Los programas analizados presentan habitualmente una frecuencia de entre tres y seis sesiones semanales, con una duración de entre 45 y 90 minutos y una intensidad adaptada a las capacidades de cada paciente. La combinación de ejercicio aeróbico y entrenamiento de fuerza es la estrategia que ofrece mejores resultados.
Un metaanálisis con 340 pacientes confirma los beneficios
Para llegar a estas conclusiones, el equipo de la Universidad de Granada realizó un metaanálisis que reunió los resultados de diferentes investigaciones y evaluó a un total de 340 pacientes con quemaduras graves.
Los datos muestran mejoras significativas en aspectos fundamentales para la vida diaria, como la movilidad, la independencia funcional y la capacidad para realizar actividades cotidianas. También se observaron avances relevantes en el bienestar emocional y en la adaptación psicológica de los pacientes.
Los investigadores subrayan que estos resultados refuerzan la necesidad de incorporar el ejercicio terapéutico como parte esencial de los protocolos de rehabilitación en grandes quemados.
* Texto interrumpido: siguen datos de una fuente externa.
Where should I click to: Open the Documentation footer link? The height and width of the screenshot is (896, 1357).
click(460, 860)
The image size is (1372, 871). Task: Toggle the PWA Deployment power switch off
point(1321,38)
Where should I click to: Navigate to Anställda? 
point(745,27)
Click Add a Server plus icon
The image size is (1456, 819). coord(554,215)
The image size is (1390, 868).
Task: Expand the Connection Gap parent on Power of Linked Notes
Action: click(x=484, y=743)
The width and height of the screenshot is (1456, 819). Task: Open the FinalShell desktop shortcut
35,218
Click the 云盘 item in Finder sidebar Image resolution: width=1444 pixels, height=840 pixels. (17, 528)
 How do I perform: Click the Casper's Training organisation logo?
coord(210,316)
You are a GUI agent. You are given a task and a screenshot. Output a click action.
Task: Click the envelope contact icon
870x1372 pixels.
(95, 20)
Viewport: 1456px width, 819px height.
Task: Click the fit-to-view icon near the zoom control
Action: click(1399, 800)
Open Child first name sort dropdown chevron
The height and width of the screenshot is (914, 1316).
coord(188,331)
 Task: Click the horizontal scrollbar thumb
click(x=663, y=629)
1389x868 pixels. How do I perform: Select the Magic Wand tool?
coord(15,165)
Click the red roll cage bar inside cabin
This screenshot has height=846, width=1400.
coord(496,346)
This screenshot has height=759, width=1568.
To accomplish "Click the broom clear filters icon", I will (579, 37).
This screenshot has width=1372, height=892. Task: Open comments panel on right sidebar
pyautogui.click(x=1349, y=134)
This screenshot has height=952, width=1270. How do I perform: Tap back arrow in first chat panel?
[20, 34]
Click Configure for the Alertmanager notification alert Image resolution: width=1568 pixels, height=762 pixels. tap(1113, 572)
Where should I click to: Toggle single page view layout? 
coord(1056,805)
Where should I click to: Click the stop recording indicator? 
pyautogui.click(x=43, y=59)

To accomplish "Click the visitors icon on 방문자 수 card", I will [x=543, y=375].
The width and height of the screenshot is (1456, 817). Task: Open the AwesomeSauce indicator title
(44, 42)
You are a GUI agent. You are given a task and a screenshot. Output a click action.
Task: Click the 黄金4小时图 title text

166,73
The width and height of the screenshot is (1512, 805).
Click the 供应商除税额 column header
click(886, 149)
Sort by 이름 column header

La recuperación requiere un enfoque multidisciplinar
Pese a los beneficios observados, los autores insisten en que el ejercicio por sí solo no puede abordar todas las necesidades de estos pacientes.
La recuperación integral requiere la participación coordinada de diferentes profesionales sanitarios, entre ellos médicos, enfermeros, fisioterapeutas, nutricionistas y psicólogos. Solo mediante este enfoque multidisciplinar es posible responder a las complejas secuelas físicas, metabólicas y emocionales que dejan las quemaduras graves.
Los investigadores consideran que los sistemas sanitarios deberían reforzar los programas estructurados de rehabilitación y promover la continuidad del ejercicio a largo plazo para mantener sus efectos positivos.
«Es necesario invertir en programas de rehabilitación estructurados; además, se debe fomentar la continuidad del ejercicio a largo plazo para mantener los beneficios. La recuperación debe entenderse desde un enfoque global, no solo físico», explican los autores del trabajo.
La principal conclusión del estudio es clara: «el ejercicio no es solo una herramienta de rehabilitación, sino una parte esencial del tratamiento para recuperar la calidad de vida de esta población».